An Augmented $H_\infty$ Filter for Satellite Jitter Estimation Based on ASTER/SWIR and Blurred Star Images

Abstract

Remote sensing images obtained from onboard linear array cameras suffer from geometric disturbances in the presence of attitude jitter from a satellite platform. Thus, platform jitter estimation is essential for improving satellite stability and enhancing remote sensing image quality. In this article, a novel integration framework is designed to estimate attitude fluctuation, which combines multispectral advanced spaceborne thermal emission and reflection/short-wave-infrared (ASTER/SWIR) data and blurred star images from onboard optical sensors.
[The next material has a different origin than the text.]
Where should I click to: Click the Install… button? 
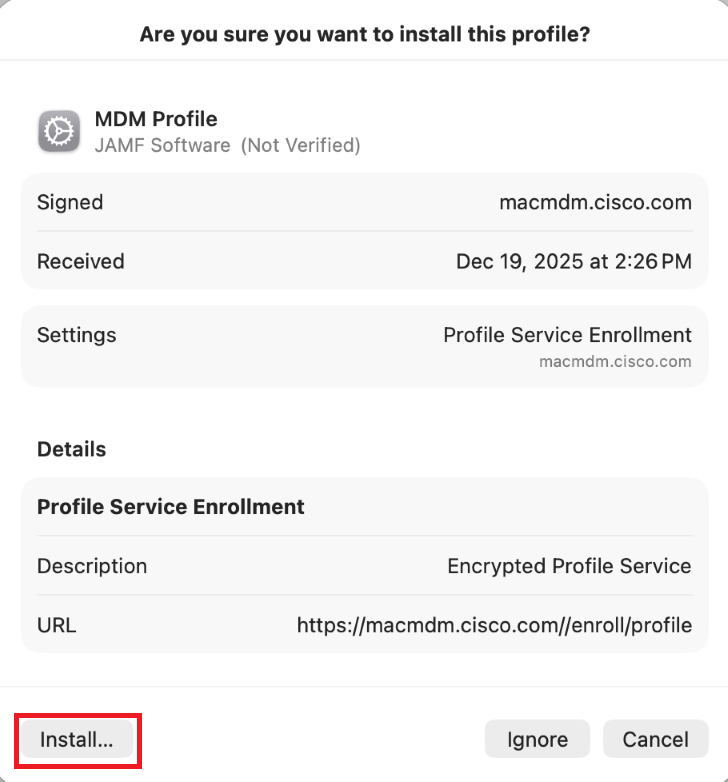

First, a multilevel XGBoost algorithm is applied to learn the nonlinear relationship between the star blurring and instantaneous jitter displacement. An image registration method and a deconvolutional process are then introduced to remove the satellite jitter from ASTER/SWIR data. Next, an augmented $H$$_\infty$ filter is proposed to fuse and estimate the satellite jitter from two algorithms. Simulating experiment results indicate that the jitter estimation error of the proposed integration framework is reduced by 40%. Compared with the existing jitter estimation methods only based on remote sensing image processing, our strategy has better robustness and accuracy, especially on extreme ground scenes.